Concerning the Annotations
by Mel Ramsden
[previously unpublished and untitled typescript,
written in 1974, and circulated internally within Art & Language in New
York]
A number of us seem to be considerably
in the dark concerning the handbook. As I see the Handbook it is closely related
to the Annotations, in various ways to Ian [Burn], Terry [Smith] and Preston
[Heller]´s work, the Schema material 1 and so on. There
were some problems with the work before the Annotations. I don´t want
to go into what was wrong with the essay-writing again, but I do see the handbook
as a necessary catalyst, pushing beyond and really transforming a lot of the
old weltanschauung. A bit about this then.
One
feature of the old situation is still disturbingly present in some of the current
conversations. It is the overbearing spectre of reductionism. What is reductionism?
It is the belief that you can somehow `explain´ something by reducing
it to more basic simples. Look at Carnap´s `The Logical Structure of the
World´. 2 I´m willing, going along with Ian, to
admit that you must not confuse reductionism with what he calls `aspectualism´.
3 The latter means, presumably, that you emphasise details,
or select important aspects of a situation (this presumably includes constructing
meta-languages). But I don´t feel entirely convinced that the work of
Ian, Terry and Preston has got around the reductionist pitfalls. Maybe I am
over reacting. I find it quite difficult to pin down my discomforts. Do I find
it oddly scholastic. Perhaps a key to this might be found in Ian´short
remark quoted in Terry´s article in Artforum . 4 That
the work is involved in a kind of self description trying. 5
Maybe to call it reductionist is extreme, but the description penchant might
be closer to a characterization of my complaints.

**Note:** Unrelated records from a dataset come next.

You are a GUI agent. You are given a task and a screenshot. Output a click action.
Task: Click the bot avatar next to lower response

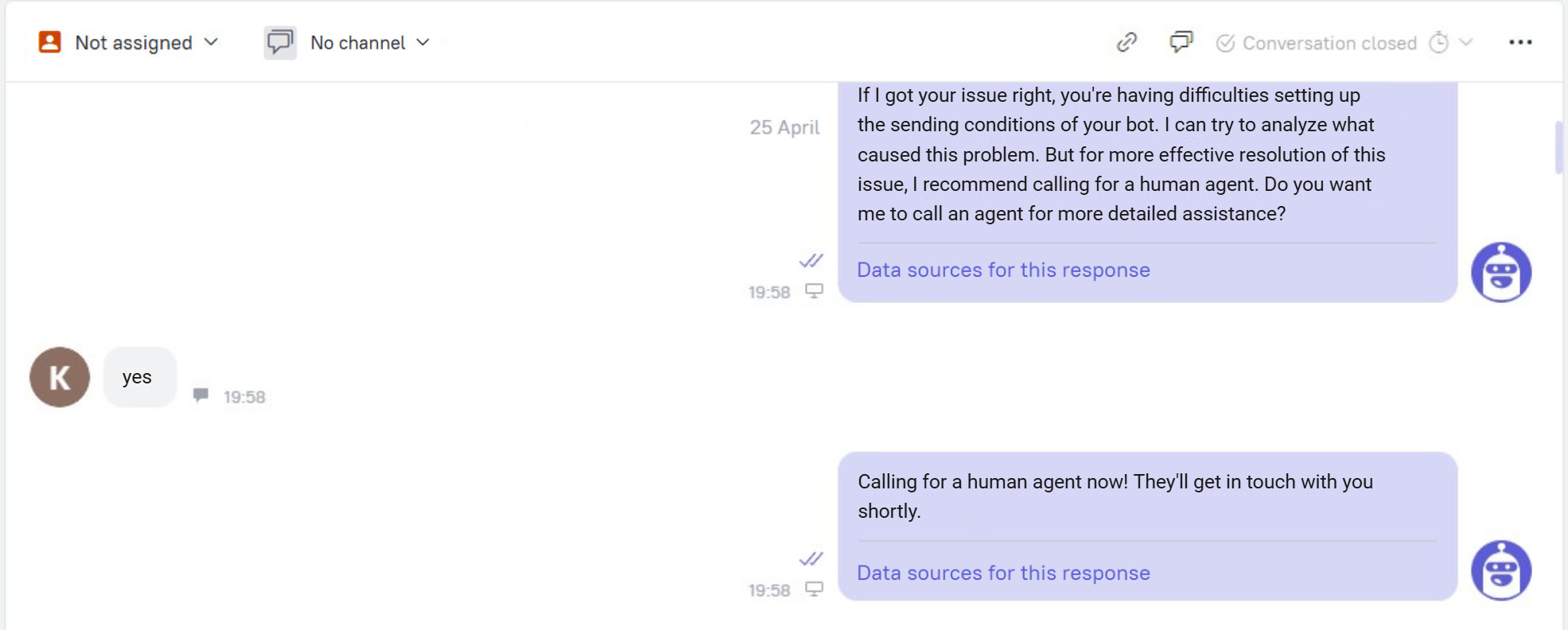pos(1502,570)
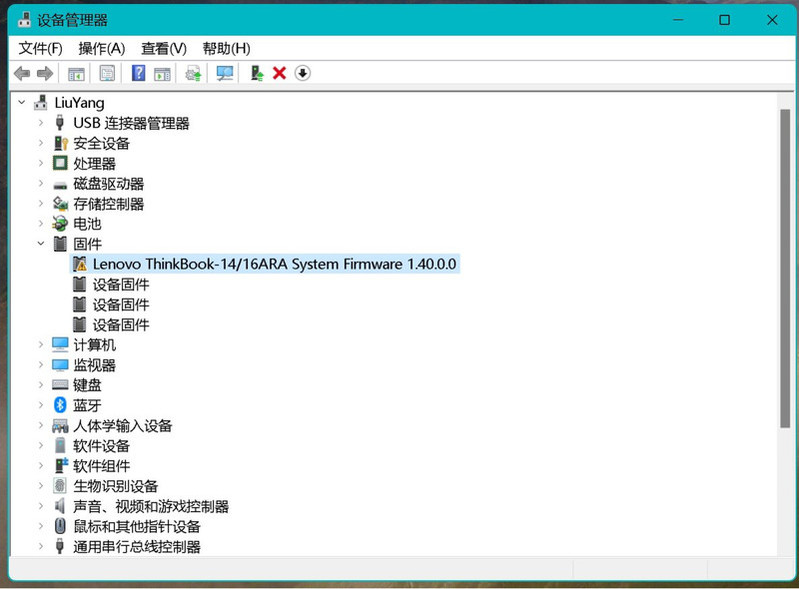
Task: Open the 查看(V) view menu
Action: [x=164, y=48]
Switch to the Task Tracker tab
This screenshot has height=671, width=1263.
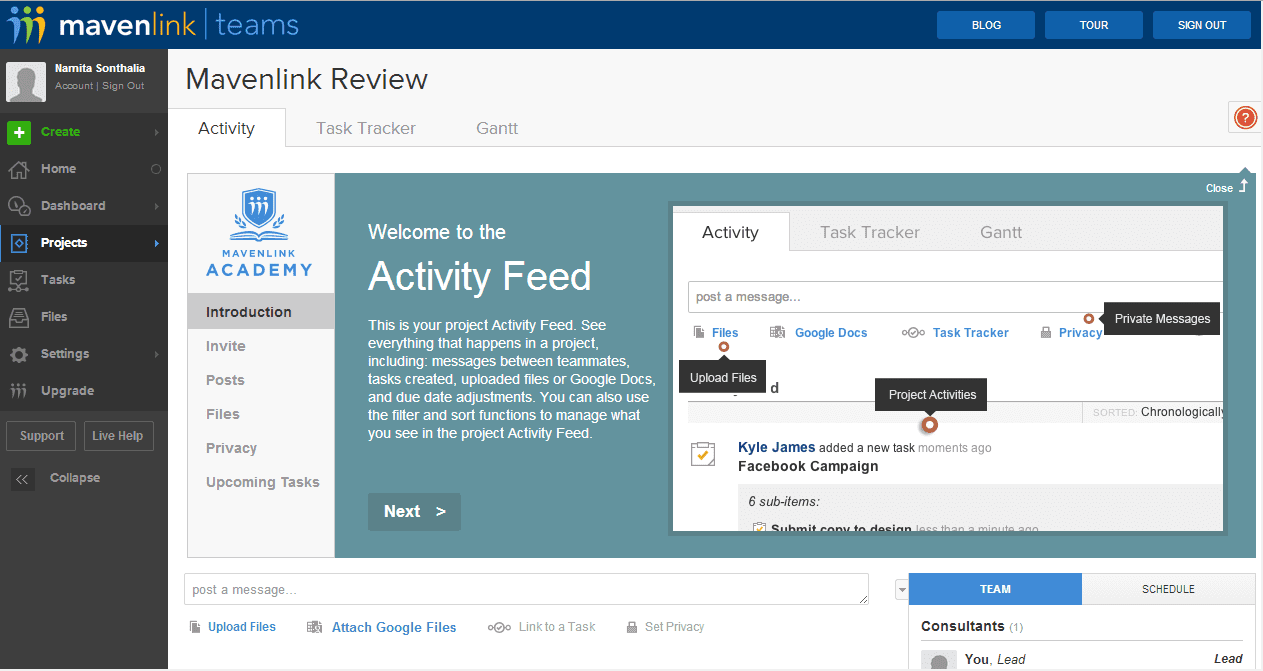pos(365,128)
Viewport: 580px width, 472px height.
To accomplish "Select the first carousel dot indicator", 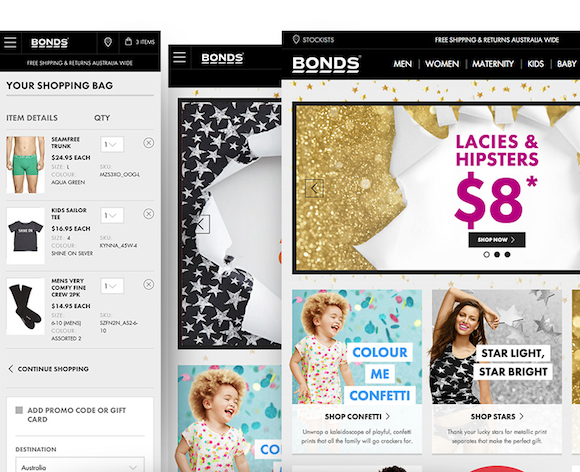I will [x=486, y=254].
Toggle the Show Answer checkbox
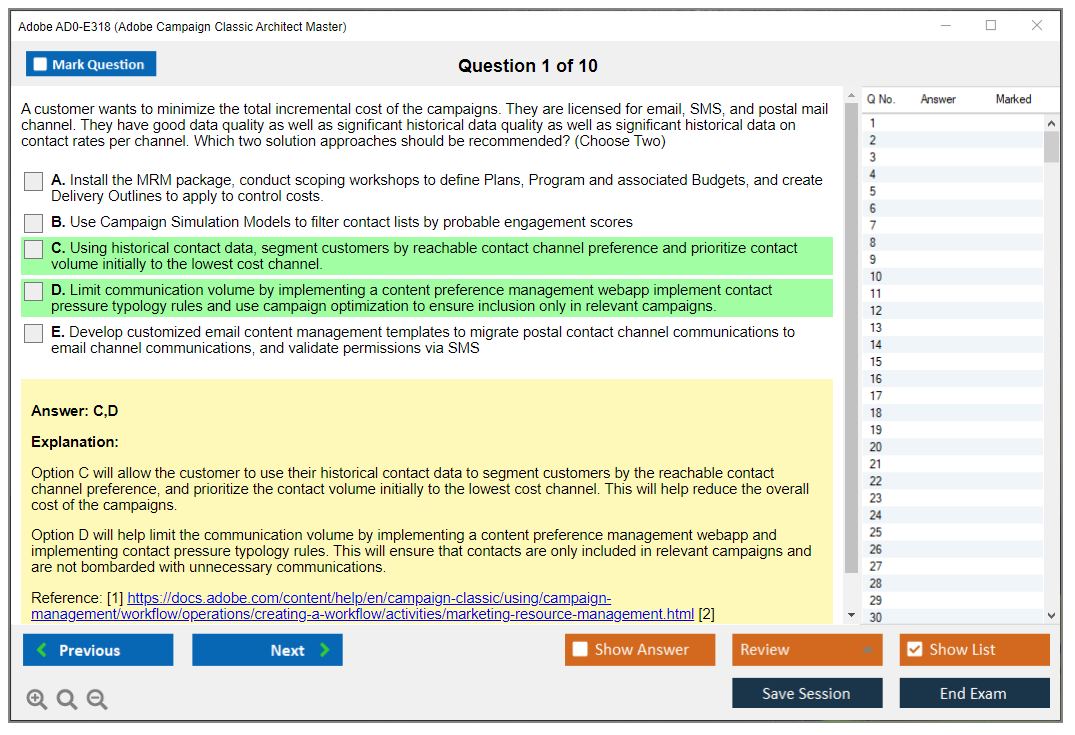1075x735 pixels. tap(580, 650)
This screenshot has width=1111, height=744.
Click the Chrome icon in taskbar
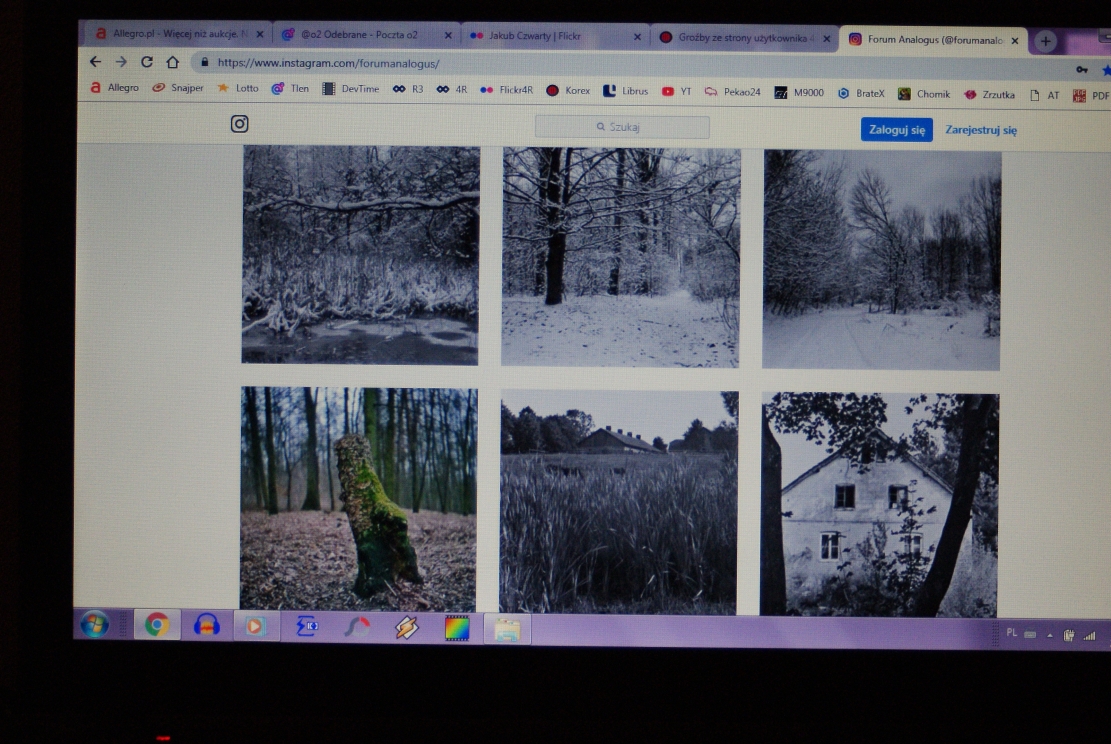(157, 626)
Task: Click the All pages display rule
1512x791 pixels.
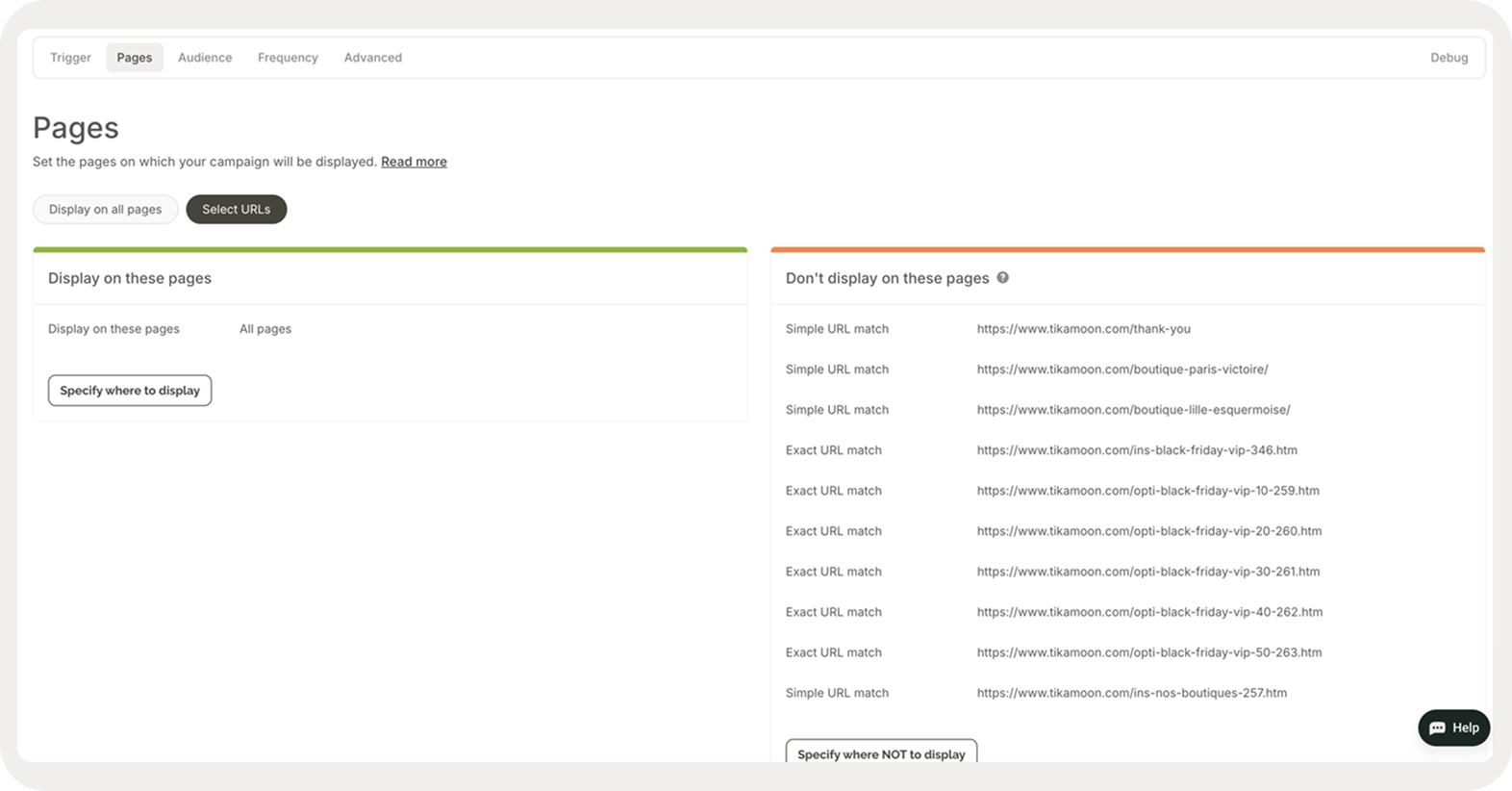Action: click(x=265, y=329)
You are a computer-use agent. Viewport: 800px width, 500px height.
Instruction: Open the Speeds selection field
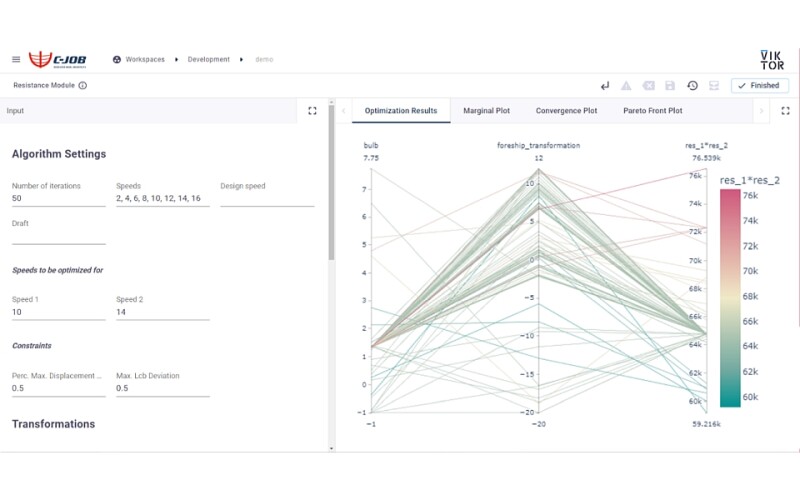pyautogui.click(x=162, y=199)
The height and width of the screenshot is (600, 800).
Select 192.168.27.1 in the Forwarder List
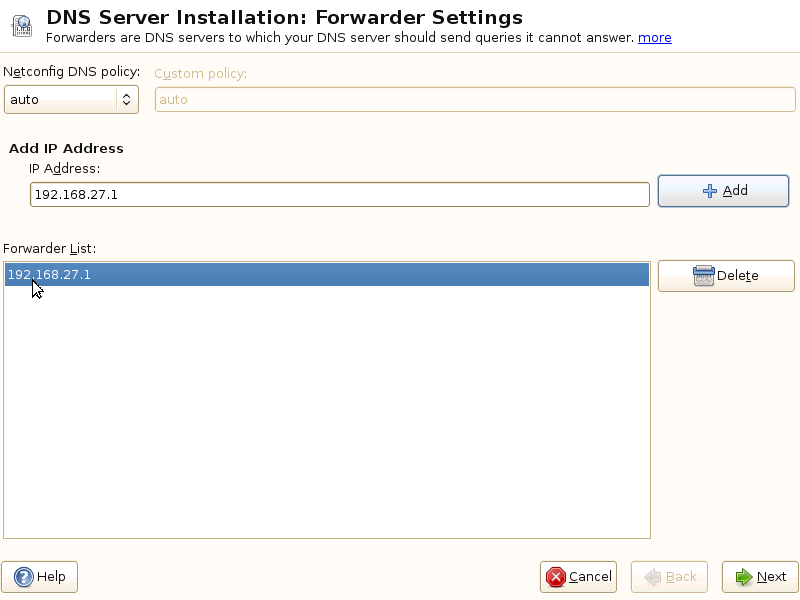click(x=50, y=274)
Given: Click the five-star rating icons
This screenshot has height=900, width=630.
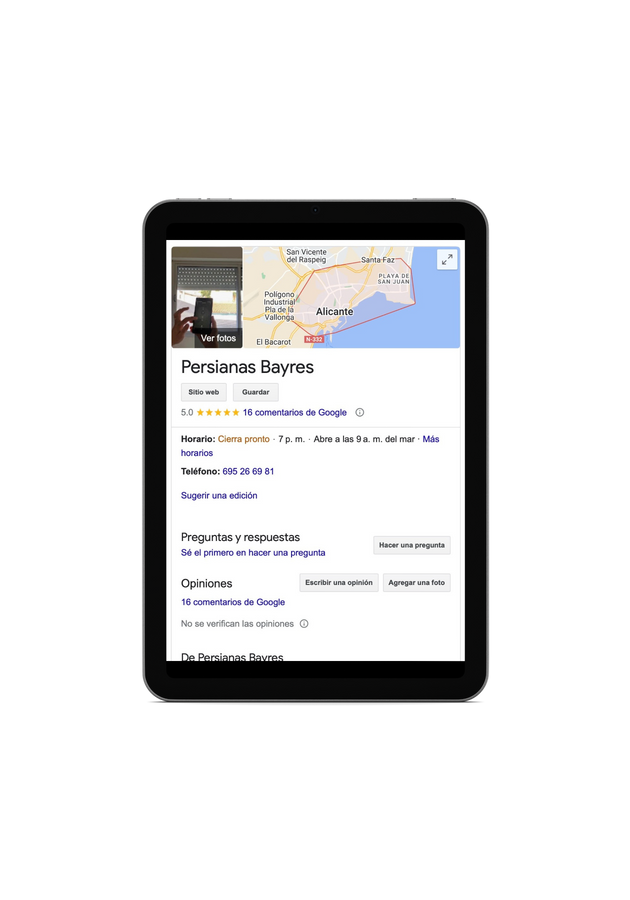Looking at the screenshot, I should (218, 412).
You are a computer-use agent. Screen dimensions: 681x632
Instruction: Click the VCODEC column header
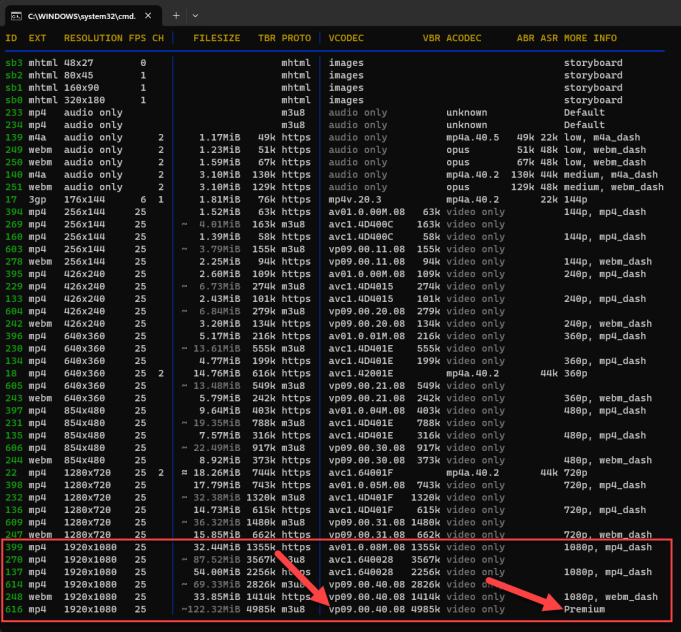346,38
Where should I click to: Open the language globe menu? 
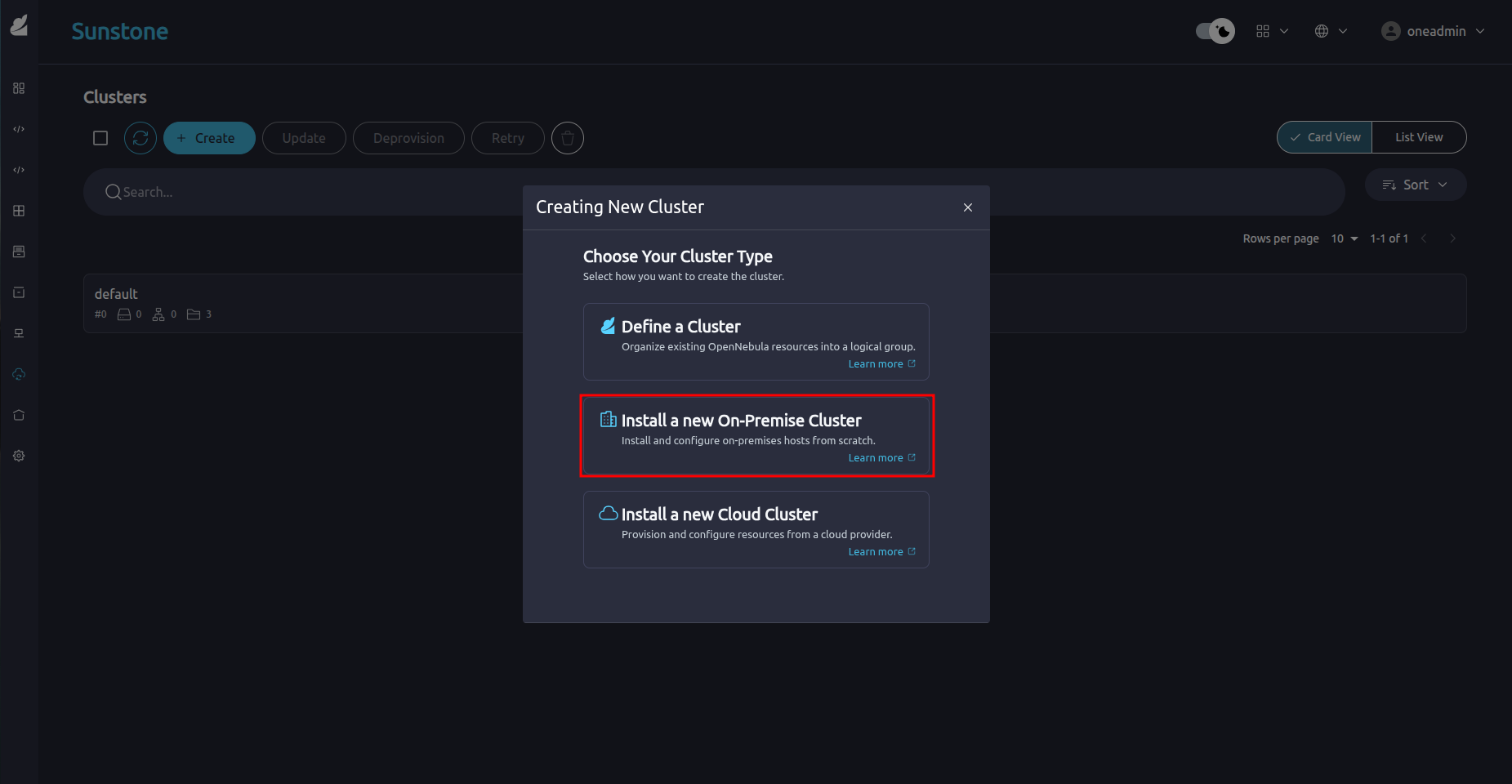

I´m tying to characterize my notion of praxis. I find
the above work (at least as I am able to understand it) to contravene my notion
of praxis. I find it embedded in Ian´s notion of trying numerous descriptions
which I could contrast with my rubric pandemonium. (More about this
in a bit.) But my real aversion to the spectre of reductionism depends, I think,
on clarifying my goals concerning the handbook, and also, to what I think the
history of our conversations over the past two years really commit us.
A remark like `the art
world world is embedded in Capitalism´ is not free of reductionism and
foundationism. It leads to imagine that you are actually saying something about
the art world. Teleological/ideological concepts are not reducible to mechanistic
ones. When Preston was speaking of the need to scrutinize our conversations
in order to better discover what was `really going on´, this to me smacked
of reductionism. And anyway, Preston´s remarks seemed to contain more
than a few vestiges of essentialism. The concept of action is not reducible
to the concept of movement. Reductionism links with foundationism, two pillars
of early Logical Atomism. 6 Both of these omit man as agent.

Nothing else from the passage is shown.